Nerds: Who They Are and Why We Need More of Them, by David Anderegg.
in this book, the author — an experienced child psychiatrist, and a decent writer — explores the history, cultural adoption, and cultural impact of the “nerd/geek” archetype. he makes a fairly strong case for notion that nerds/geeks are despised uniquely in american culture, and traces this back to the long-standing caricatures tied to “men of thought” vs “men of action.” he sees this as an america-only dichotomy as early as ichabod crane and the legend of sleepy hollow, and traces it all the way up to the election of george bush the lesser. fascinating stuff, really.
but the history part isn’t what makes the book really worthwhile. in fact, the history part left me a bit overwhelmed, as in, “this stereotype is so pervasive — more-so than i had realized — that there’s just no way of changing it.”
actually, that feeling didn’t really go away. in fact, one of the two weaknesses of the book is that it is very light on solutions — one little chapter at the end (the other weakness is that the author might overstate his point at times, but certainly uses sarcasm and humor as a weapon, which is never a good way to make a point).
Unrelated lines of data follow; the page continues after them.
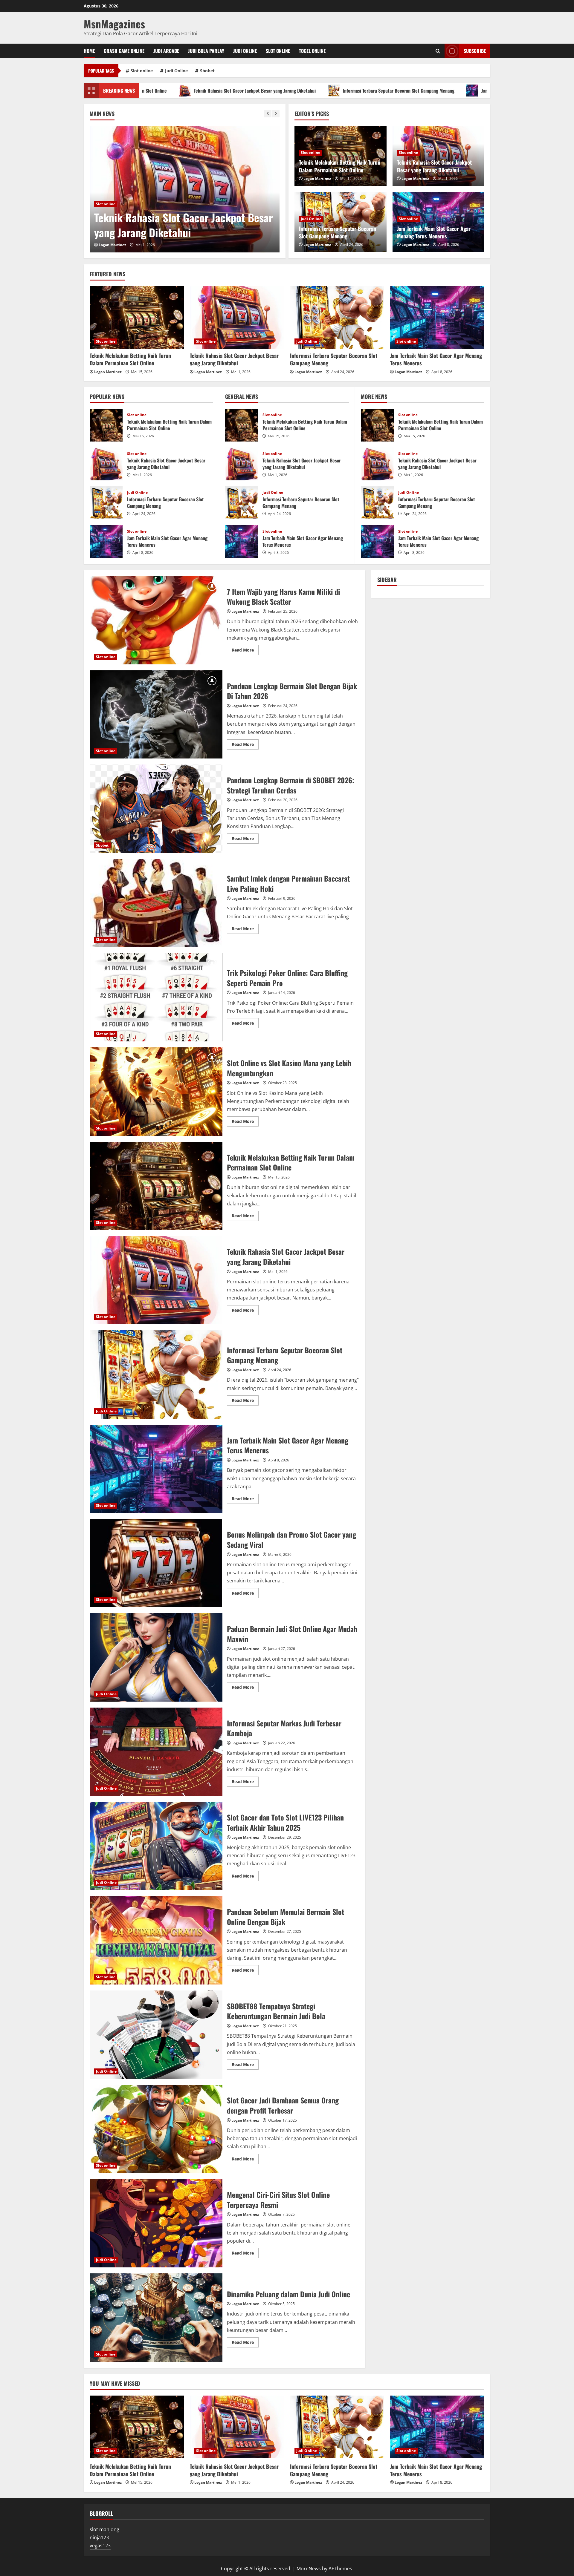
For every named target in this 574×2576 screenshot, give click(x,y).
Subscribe (475, 50)
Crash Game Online (124, 50)
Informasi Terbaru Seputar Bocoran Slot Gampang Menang (269, 90)
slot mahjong (104, 2529)
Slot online (278, 50)
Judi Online (245, 50)
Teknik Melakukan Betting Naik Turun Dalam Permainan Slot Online (339, 166)
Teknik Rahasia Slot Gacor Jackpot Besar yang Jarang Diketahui (434, 166)
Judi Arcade (166, 50)
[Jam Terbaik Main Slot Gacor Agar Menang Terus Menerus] (437, 317)
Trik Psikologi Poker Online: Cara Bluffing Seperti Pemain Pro (156, 997)
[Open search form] (438, 51)
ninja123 (99, 2537)
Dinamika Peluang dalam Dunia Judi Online (156, 2317)
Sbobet (207, 70)
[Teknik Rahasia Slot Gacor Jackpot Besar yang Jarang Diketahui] (237, 317)
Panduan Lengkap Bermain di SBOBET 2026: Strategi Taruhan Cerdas (156, 808)
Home (89, 50)
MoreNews (309, 2568)
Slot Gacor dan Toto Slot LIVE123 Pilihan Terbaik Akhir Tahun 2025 (156, 1846)
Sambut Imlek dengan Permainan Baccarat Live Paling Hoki (156, 903)
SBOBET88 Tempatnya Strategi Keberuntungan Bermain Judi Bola (156, 2034)
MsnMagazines (114, 23)
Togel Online (312, 50)
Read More (245, 651)
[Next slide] (276, 113)
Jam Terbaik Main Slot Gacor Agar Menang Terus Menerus (407, 90)
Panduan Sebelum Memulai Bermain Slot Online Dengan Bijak (156, 1940)
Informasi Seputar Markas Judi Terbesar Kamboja (156, 1752)
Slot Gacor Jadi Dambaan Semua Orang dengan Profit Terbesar (156, 2129)
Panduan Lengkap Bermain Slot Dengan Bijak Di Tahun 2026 (156, 714)
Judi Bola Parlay (206, 50)
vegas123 (100, 2545)
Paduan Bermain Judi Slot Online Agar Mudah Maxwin (156, 1657)
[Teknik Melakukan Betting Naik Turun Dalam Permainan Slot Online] (137, 317)
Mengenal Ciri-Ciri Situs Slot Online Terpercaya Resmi (156, 2223)
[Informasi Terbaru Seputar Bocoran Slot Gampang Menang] (185, 189)
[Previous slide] (267, 113)
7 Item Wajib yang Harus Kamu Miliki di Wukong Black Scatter (156, 620)
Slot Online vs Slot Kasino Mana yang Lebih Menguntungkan (156, 1091)
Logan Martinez (112, 244)
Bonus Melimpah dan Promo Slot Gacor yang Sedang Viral (156, 1563)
much of the book covers the impact of this stereotype in our (american) culture — from education to the sciences, from government to popular media. really, it was a bit overwhelming. there were multiple times when i considered putting the book down, thinking, “ok, i get the point.” but, maybe because my son is a smart kid and doesn’t fit the “man of action” stereotype, i read on.
i do think youth workers and parents would benefit from reading this book. and i think — while i might not be able to change culture on this one — that, as a youth worker, i have a very important responsibility in how i joke about the stuff that passes the vilification of nerds on to the next generation.